Du côté de la rupture de l’offre, s’il y a aujourd’hui un segment qui n’est pas servi, ou très peu servi, c’est celui du logement moyen standing, défini dans les grandes métropoles par des budgets compris entre 450 000 et 700000 DH, et dans les petites villes à moins de 450 000 DH. Et lorsque ce produit existe, il est généralement situé dans des zones manquant d’accessibilité, d’équipements et de transports publics.
Challenge : La concentration de la vacance immobilière dans les grands pôles économiques et littoraux pose la question de la régulation territoriale du marché. Faut-il aller vers des instruments fiscaux, réglementaires ou incitatifs pour remettre ces logements sur le marché résidentiel et rééquilibrer l’accès au logement ?
La concentration de la vacance immobilière dans les grandes métropoles n’est pas le fruit du hasard. En analysant les chiffres de l’IPAI depuis que cet indice existe, on constate que le nombre de biens développés et transactés est concentré dans les grandes villes. Il est donc naturel d’observer ce phénomène par rapport à d’autres villes du Royaume.

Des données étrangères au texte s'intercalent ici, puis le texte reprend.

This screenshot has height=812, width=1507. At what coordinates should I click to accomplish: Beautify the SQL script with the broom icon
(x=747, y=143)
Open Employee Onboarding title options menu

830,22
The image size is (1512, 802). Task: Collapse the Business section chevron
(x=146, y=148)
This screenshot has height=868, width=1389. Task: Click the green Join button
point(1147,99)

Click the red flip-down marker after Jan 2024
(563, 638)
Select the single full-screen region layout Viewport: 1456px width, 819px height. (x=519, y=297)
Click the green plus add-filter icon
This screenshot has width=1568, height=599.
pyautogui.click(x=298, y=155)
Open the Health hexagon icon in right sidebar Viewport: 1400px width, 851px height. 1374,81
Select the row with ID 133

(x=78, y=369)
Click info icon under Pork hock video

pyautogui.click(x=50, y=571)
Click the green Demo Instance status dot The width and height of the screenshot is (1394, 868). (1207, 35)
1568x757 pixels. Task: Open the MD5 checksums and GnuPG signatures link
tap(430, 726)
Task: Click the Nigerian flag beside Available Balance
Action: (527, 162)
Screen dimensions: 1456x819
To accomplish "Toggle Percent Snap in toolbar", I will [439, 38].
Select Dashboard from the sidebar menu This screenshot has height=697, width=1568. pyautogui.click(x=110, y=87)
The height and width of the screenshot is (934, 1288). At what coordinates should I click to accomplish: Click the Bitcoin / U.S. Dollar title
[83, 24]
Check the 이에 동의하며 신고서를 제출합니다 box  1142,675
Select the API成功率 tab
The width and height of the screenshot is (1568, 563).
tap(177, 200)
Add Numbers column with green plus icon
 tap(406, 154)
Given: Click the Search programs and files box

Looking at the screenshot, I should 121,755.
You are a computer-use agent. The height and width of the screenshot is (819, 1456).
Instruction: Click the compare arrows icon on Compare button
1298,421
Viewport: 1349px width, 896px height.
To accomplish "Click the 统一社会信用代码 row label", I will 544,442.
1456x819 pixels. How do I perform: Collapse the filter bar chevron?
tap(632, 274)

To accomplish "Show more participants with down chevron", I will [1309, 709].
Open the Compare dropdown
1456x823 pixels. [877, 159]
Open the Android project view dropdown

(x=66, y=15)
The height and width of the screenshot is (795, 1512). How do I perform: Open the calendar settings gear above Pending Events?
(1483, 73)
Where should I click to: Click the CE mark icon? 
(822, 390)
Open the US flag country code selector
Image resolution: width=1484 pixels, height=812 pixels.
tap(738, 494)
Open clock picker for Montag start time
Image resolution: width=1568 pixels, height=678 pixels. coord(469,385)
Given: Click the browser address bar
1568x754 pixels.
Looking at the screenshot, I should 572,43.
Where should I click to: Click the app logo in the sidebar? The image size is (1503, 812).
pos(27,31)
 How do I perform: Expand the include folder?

Pour remédier à cette situation, il faut absolument créer des mécanismes qui encouragent, d’un côté, les développeurs de projets neufs à aller vers des segments de produits où la demande n’est pas desservie, tout en préservant leur marge sur l’opération de promotion immobilière. Typiquement, le programme d’aide au logement répond en partie à cette problématique. Mais il faut également inciter les propriétaires de biens de seconde main à passer à la vente, tout en préservant au minimum leur capital investi de base.
Il est enfin primordial de revoir la loi sur le bail et d’y apporter certaines améliorations afin de préserver les intérêts du propriétaire en cas de défaillance du locataire. Cela poussera les propriétaires de biens immobiliers non loués à passer à l’action.